PETALING JAYA: The modern Singapore is a success story with growing economy, high education standards and its status as a global financial capital.
However, it could have been a bit different as there are hidden stories that are lost in the midst of time.
Since Singapore pulled out from Malaysia 50 years ago today to become an independent, the dominant figure then was undoubtedly the late Lee Kuan Yew.
Despite his vast contributions to the republic, one of the criticisms that could be levelled against him is that he was unduly intolerant of differing viewpoints.
One name that has faded away is Lim Chin Siong, a prominent left-wing leader of Barisan Sosialis in Singapore in the 1950s and 1960s. He died of a heart attack in 1996.
Lim, who co-founded the People’s Action Party (PAP) in 1954 with Lee, was eliminated from the political scene during the notorious Operation Coldstore, which he was detained without trial twice under the Internal Security Act.
To revisit his struggle, Lim’s story was told in a book titled Comet in Our Sky: Lim Chin Siong in History.
The book was first published in 2001 and its new edition was launched at a forum on Sunday to mark Singapore’s 50th National Day.
Dr Poh Soo Kai, the former assistant secretary-general of Barisan Sosialis Singapore who edited the new edition, said this side of history needed to be told to the people.

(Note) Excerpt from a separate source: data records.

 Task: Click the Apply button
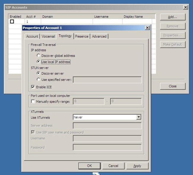(x=137, y=166)
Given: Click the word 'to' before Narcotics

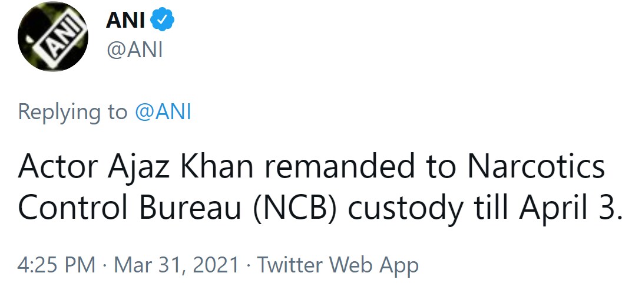Looking at the screenshot, I should click(441, 169).
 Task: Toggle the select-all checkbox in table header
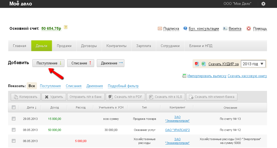coord(14,107)
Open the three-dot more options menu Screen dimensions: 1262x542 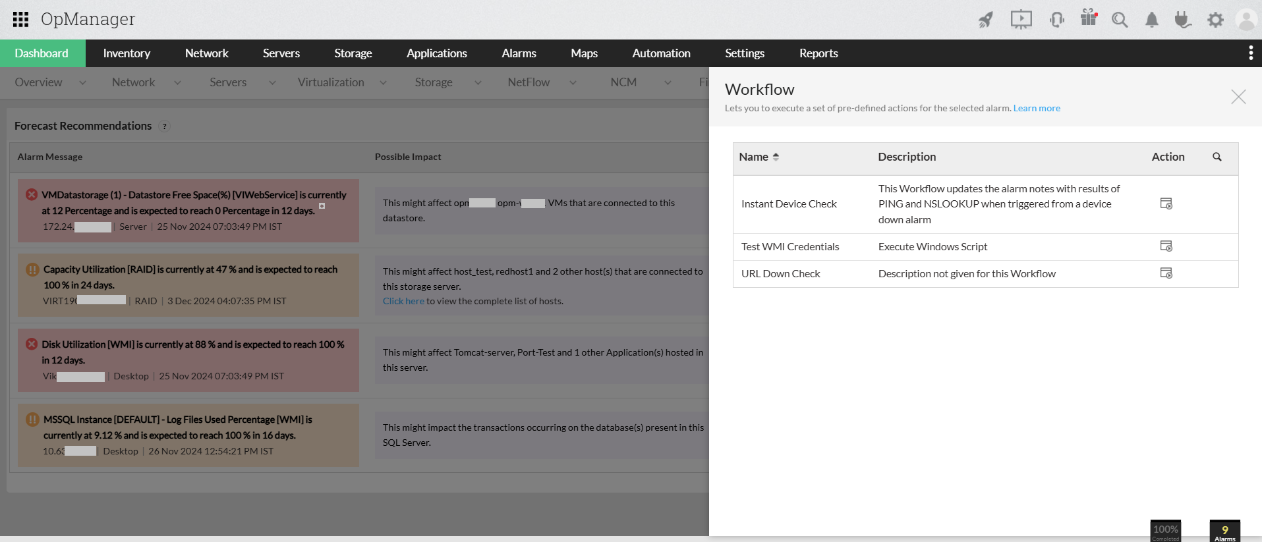point(1250,53)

“People need to know how the ISA was used to arrest innocent people,” he said, adding that the book also aims to correct misconceptions about Lim.
Other former political prisoners that had faced detention without trial were also present at the forum, recalling their memories of Lim.
“Today is the most appropriate day to launch this book because Lim Chin Siong is a leader who could have made Singapore an interesting and vibrant country and as economically successful as Singapore is today,” said a former ISA detainee, Teo Soh Lung.
Detained in 1980s after being accused of a Marxist plot, Teo said Lim was a champion of workers whose concern was on human rights and minimum wages.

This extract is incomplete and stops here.